Hard Disk Drive or HDD is often bigger and bolder in contrast to its SSD and NVMe counterparts. Currently, one of the best HDD available on the market is the Seagate BarraCuda. This internal storage device has a 3.5-inch form factor and 7200 rounds per minute of speed. With a SATA 6 Gbps interface, they can reach a maximum of 220 megabytes per second data transfer. The benefit of getting an HDD is that they often cost significantly lower than an SSD or an NMVe while providing you with the same or even more storage capacity.
However, the physical aspect of an HDD limits its speed and performance as it takes a longer time to process and retrieve data electronically. Thus it makes sense to go for an HDD as a secondary storage solution where you can care less about performance and data transfer speed. Moreover, from a budget perspective, HDDs offer you more storage at a much lower price.
SSD falls right between an HDD and NVMe in terms of speed and size. For instance, the 2.5-inch Samsung 870 EVO offers a sequential Read and Write speed of up to 560MB/s. This makes it much smaller and faster in comparison to a full-blown HDD. Despite having a SATA interface, these numbers look great.

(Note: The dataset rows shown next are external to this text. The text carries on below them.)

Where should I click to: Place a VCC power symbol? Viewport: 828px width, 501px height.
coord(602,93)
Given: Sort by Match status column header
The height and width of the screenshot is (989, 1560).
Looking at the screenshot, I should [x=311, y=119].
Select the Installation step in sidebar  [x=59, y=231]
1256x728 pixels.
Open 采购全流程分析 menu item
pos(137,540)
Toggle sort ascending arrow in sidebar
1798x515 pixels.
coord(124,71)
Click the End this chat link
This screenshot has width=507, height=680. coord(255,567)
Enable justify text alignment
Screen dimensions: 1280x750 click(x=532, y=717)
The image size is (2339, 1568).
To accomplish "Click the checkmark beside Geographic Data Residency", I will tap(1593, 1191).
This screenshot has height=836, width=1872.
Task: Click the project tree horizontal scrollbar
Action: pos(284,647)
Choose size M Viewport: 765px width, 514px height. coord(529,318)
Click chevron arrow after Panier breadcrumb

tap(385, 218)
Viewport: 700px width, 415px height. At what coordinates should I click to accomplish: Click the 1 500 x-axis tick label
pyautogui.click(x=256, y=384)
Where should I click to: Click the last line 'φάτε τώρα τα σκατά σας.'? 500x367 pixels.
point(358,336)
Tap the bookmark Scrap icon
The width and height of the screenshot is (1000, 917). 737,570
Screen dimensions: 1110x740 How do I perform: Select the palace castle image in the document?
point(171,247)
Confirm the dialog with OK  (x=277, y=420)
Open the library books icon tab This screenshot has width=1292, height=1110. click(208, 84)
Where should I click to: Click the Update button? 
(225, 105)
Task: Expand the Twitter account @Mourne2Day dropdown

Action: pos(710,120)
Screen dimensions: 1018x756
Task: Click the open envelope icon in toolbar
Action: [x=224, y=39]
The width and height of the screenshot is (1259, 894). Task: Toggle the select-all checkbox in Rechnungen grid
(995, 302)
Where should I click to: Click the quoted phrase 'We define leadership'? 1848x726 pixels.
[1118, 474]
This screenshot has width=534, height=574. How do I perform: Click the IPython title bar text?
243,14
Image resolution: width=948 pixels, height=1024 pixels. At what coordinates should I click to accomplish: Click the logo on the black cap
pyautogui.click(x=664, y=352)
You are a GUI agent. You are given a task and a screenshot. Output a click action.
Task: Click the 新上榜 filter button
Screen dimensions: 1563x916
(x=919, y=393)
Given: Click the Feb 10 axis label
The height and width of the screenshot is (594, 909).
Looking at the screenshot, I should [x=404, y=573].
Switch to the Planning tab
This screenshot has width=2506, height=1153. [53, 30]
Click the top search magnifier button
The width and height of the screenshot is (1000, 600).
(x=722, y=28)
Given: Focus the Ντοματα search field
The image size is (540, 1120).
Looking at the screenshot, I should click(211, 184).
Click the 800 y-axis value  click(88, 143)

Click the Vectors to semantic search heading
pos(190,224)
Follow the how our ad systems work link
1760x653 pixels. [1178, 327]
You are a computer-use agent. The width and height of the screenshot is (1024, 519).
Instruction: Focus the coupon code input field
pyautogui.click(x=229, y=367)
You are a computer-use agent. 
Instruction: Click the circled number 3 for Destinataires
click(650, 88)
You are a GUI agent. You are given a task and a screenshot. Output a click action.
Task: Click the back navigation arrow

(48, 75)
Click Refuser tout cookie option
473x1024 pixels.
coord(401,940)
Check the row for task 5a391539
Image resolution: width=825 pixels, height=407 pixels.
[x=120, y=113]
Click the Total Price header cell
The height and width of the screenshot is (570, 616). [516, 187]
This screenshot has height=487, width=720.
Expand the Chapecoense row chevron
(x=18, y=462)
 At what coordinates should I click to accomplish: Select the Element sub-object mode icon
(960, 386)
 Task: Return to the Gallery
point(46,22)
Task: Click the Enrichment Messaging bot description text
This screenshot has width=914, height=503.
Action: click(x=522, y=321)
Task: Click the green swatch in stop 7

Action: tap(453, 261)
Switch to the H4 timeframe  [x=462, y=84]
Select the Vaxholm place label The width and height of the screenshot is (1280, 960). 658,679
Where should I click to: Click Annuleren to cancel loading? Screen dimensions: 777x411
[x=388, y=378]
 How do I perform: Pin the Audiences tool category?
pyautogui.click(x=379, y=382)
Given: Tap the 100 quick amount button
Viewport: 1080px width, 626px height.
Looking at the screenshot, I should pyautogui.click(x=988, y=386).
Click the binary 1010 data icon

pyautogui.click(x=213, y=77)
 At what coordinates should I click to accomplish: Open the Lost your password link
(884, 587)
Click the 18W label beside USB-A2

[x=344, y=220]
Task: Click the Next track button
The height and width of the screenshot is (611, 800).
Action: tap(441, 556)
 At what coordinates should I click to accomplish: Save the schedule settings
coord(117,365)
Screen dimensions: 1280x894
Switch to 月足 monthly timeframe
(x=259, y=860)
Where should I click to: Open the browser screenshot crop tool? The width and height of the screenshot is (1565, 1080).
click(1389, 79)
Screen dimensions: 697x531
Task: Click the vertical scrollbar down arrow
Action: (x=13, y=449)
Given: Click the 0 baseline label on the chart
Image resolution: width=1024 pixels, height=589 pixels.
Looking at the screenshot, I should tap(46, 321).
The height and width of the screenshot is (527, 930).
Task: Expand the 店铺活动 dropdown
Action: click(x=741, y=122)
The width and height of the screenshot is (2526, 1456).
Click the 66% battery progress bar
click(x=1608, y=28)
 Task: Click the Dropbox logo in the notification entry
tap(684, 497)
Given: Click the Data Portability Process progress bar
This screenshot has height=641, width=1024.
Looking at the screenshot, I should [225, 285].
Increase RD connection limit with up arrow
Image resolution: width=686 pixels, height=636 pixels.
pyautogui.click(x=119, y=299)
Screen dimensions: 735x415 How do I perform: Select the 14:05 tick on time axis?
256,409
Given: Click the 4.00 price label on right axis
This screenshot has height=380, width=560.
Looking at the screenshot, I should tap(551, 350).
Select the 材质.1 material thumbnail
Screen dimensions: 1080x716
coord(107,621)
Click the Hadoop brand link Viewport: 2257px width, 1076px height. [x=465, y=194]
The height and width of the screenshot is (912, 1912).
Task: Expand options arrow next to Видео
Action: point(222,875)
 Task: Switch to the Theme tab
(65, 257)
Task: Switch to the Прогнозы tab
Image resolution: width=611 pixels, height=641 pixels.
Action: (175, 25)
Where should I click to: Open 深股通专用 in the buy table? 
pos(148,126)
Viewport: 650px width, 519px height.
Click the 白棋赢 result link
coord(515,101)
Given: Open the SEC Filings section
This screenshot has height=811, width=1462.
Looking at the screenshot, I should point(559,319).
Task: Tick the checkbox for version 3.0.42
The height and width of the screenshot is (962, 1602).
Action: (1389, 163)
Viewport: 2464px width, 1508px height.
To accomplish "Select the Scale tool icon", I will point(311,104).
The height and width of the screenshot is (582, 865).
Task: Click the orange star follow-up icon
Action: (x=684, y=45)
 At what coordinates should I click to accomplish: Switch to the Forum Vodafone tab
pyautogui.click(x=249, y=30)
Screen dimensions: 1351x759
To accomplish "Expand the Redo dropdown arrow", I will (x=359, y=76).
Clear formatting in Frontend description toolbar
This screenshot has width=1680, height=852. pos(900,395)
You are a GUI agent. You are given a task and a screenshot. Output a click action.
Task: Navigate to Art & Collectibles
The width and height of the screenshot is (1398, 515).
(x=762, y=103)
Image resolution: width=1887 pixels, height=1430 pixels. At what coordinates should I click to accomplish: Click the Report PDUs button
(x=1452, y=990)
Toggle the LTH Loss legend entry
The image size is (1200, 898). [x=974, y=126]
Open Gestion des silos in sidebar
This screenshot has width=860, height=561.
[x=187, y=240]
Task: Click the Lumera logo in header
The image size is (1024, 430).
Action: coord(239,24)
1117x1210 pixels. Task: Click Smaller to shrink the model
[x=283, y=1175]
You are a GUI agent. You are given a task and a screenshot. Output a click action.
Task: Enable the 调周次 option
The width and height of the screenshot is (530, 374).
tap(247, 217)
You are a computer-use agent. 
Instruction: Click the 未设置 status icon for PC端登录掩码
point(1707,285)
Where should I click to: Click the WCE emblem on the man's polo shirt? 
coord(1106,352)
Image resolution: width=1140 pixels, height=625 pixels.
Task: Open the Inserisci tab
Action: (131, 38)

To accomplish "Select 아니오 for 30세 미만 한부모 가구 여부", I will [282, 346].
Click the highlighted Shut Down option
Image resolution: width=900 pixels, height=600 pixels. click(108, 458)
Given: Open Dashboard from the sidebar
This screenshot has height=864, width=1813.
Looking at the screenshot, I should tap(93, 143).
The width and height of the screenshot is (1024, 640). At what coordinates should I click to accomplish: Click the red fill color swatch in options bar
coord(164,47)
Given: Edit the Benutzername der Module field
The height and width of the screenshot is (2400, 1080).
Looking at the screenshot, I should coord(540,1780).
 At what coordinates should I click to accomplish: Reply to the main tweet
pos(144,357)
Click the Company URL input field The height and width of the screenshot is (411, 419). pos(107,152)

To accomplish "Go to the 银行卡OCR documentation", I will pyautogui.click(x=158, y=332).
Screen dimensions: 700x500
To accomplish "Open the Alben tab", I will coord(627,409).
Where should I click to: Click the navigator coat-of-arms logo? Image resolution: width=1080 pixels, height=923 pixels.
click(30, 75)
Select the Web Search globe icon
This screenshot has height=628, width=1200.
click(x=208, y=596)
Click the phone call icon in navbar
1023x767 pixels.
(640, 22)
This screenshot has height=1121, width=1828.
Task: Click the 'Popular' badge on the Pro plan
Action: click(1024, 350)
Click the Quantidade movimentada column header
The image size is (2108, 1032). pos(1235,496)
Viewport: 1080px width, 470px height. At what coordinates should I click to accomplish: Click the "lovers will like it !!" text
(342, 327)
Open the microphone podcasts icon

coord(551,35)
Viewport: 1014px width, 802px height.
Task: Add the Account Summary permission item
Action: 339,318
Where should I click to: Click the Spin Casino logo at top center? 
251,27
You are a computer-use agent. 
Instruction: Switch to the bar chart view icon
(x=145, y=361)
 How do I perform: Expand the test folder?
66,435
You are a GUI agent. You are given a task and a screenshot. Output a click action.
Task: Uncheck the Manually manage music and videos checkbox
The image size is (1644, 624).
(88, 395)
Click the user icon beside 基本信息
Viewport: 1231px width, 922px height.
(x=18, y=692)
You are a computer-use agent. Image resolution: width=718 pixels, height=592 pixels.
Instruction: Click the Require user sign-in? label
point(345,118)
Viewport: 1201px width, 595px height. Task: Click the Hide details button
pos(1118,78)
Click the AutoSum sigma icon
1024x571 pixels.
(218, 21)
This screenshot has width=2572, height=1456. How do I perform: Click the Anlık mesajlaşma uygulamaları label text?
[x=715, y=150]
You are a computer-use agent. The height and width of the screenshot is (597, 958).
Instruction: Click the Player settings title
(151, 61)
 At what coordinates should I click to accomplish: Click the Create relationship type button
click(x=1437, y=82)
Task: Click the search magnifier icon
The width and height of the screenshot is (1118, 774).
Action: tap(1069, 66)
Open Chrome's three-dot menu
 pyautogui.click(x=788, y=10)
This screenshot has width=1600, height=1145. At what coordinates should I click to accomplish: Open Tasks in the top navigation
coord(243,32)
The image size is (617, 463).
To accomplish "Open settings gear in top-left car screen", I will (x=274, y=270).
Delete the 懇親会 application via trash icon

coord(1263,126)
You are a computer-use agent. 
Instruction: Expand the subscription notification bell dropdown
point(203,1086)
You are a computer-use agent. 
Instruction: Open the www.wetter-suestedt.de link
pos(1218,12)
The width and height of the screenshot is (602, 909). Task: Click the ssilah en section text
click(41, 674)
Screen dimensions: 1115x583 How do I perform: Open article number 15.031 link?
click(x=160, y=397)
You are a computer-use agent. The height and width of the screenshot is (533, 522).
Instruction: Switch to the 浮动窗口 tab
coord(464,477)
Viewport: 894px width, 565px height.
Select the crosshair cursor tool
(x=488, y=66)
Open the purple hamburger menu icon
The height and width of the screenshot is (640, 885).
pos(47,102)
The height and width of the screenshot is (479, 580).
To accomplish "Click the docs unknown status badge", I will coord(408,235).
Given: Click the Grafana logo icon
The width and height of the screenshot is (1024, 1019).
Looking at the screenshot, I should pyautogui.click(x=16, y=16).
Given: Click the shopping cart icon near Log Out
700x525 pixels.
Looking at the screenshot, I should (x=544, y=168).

The positive sides of getting SATA SSDs are their compact form factor and remarkable jump in data transfer speed. They are reasonably priced and deliver excellent performance compared to a Hard Disk Drive. Nonetheless, they are not recommended for tasks or applications that require the highest speed and performance, such as gaming. For general PC usage, SATA SSDs are simply the best.
NVMes are far more superior than the other two, with the only downside of being more expensive. Take the WD Black SN850, for example. The 1TB variant is currently priced around 165 dollars which also happens to be heavily discounted. However, even with the discounted price tag, it costs more than double compared to the 1TB Seagate Barracuda HDD.
But is getting an NVMe SSD worth it, though? With a whopping fast 5300MB/s sequential write and 7000MB/s read speed, we certainly think it is. Speed of this extent makes NVMe storage ideal for gaming, rendering, and similar performance-demanding tasks. Thus you have the price to pay NVMe is worth it!
So that was all about choosing the right storage device. There are also plenty of factors to consider when choosing the right storage device. You might have a laptop instead of a desktop, and what interface it has also mattered. All of these storage devices come both in internal and external forms, which depicts your choice as well.
You can also blend two of these devices together for the best outcome. Keep your Windows installed in an SSD drive for faster boot time and large files on an HDD that you don’t often need to access. Go for the external ones if you stay on the move quite often. For gaming, however, nothing comes closer to what an NVMe storage has to offer.